TASK TO COMPLETE: The answer must consist of every line in the records below that contains the string "computer".

---------- DATA SUPPLIED ----------

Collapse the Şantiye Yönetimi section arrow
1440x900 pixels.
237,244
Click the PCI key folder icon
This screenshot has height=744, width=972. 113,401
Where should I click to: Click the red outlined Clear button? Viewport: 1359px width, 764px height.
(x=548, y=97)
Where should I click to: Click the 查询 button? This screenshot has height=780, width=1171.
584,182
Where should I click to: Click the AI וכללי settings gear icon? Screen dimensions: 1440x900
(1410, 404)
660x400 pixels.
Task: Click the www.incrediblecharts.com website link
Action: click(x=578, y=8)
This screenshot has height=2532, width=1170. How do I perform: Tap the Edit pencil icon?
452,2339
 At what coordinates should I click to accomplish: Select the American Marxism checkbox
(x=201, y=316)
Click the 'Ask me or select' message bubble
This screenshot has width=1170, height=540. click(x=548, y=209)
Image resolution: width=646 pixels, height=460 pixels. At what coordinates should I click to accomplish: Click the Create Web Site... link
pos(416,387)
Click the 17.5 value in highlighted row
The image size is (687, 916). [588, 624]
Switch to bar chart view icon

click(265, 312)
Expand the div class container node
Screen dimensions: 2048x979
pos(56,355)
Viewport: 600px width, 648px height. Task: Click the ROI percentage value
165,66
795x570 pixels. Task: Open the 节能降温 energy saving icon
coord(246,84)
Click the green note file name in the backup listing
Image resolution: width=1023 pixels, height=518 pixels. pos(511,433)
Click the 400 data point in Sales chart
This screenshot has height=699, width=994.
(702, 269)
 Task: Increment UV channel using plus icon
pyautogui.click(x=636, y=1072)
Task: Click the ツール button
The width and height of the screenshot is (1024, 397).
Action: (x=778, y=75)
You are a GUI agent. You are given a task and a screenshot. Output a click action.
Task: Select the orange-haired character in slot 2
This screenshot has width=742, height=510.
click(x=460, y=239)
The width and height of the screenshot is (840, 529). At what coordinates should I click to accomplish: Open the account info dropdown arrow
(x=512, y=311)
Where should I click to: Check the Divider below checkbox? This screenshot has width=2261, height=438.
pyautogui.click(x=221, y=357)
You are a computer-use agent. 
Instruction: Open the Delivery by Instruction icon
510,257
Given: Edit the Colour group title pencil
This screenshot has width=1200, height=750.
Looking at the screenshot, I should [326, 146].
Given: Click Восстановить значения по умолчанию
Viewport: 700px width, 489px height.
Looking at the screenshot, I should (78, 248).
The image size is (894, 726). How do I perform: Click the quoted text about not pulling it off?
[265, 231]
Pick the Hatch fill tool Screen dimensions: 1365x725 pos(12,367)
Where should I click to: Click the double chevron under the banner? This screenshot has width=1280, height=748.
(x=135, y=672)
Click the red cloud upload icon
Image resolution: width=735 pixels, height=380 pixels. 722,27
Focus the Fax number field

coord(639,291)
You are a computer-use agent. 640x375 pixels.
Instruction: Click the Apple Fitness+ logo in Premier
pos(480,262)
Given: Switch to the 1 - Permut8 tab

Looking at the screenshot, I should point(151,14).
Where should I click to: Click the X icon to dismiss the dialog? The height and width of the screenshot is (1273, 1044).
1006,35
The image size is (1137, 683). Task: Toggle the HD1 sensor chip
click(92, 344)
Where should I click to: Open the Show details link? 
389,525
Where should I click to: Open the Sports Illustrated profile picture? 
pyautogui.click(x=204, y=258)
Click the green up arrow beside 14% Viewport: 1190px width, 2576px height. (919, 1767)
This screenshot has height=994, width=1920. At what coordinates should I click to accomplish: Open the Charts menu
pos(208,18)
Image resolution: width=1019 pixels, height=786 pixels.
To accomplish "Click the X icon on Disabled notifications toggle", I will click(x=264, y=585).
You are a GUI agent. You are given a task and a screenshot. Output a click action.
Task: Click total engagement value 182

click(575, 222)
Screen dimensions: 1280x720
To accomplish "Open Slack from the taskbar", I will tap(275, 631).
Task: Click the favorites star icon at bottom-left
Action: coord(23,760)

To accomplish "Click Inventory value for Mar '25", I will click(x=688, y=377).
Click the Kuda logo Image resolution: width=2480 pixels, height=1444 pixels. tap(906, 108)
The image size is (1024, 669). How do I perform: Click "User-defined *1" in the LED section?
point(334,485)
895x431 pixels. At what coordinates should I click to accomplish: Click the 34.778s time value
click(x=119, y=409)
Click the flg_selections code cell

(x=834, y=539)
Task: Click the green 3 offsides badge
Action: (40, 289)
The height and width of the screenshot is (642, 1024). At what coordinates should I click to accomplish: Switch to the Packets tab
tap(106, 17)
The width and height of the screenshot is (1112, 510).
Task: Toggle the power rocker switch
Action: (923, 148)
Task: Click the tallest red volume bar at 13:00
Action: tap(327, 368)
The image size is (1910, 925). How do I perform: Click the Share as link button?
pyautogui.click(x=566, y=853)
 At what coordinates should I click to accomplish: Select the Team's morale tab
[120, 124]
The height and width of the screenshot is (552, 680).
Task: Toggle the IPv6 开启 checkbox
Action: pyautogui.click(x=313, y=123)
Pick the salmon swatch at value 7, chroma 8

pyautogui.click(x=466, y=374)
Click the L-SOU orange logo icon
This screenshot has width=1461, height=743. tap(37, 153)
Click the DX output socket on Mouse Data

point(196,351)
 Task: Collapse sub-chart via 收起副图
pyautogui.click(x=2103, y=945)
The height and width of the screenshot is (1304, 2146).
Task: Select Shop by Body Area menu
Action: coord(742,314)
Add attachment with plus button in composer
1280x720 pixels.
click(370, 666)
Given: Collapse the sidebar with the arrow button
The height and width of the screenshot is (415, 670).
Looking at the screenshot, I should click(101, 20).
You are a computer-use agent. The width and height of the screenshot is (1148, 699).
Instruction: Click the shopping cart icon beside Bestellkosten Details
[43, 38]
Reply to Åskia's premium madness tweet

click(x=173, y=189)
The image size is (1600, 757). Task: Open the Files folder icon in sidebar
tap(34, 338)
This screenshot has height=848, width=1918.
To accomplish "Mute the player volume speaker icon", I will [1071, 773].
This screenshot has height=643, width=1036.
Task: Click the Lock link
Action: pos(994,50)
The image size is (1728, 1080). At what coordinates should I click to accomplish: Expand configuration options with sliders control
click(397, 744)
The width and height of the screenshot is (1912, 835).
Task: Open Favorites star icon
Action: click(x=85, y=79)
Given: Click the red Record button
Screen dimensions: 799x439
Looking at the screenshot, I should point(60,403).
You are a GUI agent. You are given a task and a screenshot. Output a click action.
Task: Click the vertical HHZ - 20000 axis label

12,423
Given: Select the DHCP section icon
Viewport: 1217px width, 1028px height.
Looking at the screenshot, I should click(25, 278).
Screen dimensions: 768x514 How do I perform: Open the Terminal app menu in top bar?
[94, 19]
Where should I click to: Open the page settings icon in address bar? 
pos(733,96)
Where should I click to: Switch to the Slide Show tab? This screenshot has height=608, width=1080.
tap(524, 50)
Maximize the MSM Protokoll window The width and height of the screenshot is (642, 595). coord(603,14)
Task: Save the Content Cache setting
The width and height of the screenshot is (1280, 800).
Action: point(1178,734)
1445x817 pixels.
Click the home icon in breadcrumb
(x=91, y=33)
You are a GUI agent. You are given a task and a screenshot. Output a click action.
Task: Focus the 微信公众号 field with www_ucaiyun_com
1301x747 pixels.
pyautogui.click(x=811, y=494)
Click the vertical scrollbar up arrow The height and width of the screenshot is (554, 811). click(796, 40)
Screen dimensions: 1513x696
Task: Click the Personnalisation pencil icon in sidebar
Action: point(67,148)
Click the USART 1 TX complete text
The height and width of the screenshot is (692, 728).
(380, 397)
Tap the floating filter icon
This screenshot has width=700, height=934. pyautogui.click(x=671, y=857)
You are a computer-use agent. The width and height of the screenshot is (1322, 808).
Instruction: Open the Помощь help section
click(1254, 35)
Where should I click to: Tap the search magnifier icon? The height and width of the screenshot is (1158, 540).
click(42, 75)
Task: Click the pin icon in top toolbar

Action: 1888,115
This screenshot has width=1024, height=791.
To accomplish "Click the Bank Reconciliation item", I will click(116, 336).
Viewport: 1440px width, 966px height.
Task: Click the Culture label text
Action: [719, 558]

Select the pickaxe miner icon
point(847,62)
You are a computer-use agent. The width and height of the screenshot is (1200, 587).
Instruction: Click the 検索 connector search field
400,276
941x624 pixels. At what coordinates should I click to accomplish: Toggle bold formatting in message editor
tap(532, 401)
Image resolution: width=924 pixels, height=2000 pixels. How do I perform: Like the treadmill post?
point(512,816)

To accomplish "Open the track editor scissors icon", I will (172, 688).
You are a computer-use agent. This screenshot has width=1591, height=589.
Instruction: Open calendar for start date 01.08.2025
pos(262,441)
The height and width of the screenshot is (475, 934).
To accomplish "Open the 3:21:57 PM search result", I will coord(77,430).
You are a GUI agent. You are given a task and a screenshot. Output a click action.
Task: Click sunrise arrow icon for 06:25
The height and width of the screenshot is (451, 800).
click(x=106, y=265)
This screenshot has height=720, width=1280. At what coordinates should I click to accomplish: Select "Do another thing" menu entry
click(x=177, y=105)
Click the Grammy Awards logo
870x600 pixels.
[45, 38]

----------

EXPECTED ANSWER:
You are a computer-use agent. 
You are a computer-use agent. 640x375 pixels.
You are a computer-use agent. The width and height of the screenshot is (1148, 699).
You are a computer-use agent. The width and height of the screenshot is (1322, 808).
You are a computer-use agent. The width and height of the screenshot is (1200, 587).
You are a computer-use agent. This screenshot has width=1591, height=589.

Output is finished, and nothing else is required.